(Dataset records)
'''

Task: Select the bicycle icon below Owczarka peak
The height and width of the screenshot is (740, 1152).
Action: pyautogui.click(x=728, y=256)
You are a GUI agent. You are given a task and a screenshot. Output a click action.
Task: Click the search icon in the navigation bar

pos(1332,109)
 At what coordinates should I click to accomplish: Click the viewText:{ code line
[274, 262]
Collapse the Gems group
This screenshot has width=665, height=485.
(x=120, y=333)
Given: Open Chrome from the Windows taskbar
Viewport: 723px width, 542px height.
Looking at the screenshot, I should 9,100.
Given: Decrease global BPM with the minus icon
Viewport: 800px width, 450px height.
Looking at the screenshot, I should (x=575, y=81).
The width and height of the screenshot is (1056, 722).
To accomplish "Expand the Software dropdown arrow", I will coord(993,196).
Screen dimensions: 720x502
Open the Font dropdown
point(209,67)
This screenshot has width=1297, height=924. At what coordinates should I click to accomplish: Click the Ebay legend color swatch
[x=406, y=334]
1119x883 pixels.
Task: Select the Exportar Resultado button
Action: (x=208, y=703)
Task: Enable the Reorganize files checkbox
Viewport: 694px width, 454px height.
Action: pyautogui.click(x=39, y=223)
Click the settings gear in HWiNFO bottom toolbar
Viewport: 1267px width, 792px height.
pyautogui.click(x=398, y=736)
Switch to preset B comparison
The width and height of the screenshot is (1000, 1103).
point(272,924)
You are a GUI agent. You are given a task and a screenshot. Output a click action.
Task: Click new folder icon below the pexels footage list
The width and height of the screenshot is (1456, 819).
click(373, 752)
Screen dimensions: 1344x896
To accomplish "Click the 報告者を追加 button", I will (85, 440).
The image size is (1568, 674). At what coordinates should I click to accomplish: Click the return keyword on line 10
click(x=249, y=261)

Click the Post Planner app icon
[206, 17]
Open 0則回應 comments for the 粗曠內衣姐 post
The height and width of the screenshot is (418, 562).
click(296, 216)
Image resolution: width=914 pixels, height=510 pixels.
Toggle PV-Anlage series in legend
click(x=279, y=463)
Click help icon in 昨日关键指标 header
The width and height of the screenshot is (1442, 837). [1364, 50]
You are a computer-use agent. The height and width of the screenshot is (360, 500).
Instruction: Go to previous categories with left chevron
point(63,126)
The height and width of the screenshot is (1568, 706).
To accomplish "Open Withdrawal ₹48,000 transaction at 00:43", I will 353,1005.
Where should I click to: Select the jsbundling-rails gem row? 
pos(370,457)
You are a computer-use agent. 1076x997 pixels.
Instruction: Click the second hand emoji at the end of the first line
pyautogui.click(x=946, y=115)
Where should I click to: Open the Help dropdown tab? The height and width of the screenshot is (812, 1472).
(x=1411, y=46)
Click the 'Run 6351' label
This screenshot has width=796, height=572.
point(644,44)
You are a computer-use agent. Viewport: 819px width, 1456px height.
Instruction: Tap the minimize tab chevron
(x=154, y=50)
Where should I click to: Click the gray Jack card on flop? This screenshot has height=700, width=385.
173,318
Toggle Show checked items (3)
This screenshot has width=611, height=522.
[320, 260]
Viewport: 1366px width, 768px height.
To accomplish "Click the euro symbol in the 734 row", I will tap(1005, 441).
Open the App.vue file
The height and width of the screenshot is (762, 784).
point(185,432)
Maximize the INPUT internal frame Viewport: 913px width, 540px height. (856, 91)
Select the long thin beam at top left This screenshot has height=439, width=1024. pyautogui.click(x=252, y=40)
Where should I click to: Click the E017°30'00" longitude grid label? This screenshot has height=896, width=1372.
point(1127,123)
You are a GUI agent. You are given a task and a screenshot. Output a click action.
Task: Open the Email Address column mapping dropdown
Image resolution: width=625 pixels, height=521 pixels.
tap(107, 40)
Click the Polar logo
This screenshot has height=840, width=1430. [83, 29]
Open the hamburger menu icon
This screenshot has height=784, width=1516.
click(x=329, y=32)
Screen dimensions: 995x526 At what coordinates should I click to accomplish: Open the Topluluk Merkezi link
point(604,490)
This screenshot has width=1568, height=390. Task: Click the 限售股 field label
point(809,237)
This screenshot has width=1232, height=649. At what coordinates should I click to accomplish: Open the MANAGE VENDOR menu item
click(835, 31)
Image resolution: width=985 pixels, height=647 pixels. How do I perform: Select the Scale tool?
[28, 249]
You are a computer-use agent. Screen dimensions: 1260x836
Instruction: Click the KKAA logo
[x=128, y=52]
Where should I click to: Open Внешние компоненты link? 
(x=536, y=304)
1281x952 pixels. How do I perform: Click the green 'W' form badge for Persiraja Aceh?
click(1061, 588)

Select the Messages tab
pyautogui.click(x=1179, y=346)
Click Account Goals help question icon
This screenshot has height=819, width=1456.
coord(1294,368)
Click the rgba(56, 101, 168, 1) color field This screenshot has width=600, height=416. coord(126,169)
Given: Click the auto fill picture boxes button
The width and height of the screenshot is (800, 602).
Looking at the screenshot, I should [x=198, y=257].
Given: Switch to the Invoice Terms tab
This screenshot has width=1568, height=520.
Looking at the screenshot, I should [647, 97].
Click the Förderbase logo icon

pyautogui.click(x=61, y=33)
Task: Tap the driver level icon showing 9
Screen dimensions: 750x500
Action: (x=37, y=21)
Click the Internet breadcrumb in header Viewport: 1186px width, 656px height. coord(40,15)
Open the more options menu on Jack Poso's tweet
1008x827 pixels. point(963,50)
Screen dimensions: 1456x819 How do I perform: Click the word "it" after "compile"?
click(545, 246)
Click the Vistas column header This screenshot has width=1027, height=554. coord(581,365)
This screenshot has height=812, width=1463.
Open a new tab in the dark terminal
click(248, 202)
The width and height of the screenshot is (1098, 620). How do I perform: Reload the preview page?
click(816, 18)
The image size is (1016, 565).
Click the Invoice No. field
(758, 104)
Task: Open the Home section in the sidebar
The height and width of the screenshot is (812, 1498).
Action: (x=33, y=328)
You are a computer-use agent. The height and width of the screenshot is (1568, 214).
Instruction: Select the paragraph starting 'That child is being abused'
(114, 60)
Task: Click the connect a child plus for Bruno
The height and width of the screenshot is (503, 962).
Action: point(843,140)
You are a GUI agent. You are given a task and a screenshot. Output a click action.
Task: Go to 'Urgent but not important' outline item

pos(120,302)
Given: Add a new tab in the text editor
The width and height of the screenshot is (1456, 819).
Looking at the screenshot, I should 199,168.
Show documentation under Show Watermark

'''

Retype the entries above without alteration, beginning with the first line and ending with the line containing "Looking at the screenshot, I should 9,100.", including both of those lines.

Task: Select the bicycle icon below Owczarka peak
The height and width of the screenshot is (740, 1152).
Action: pyautogui.click(x=728, y=256)
You are a GUI agent. You are given a task and a screenshot. Output a click action.
Task: Click the search icon in the navigation bar

pos(1332,109)
 At what coordinates should I click to accomplish: Click the viewText:{ code line
[274, 262]
Collapse the Gems group
This screenshot has width=665, height=485.
(x=120, y=333)
Given: Open Chrome from the Windows taskbar
Viewport: 723px width, 542px height.
Looking at the screenshot, I should 9,100.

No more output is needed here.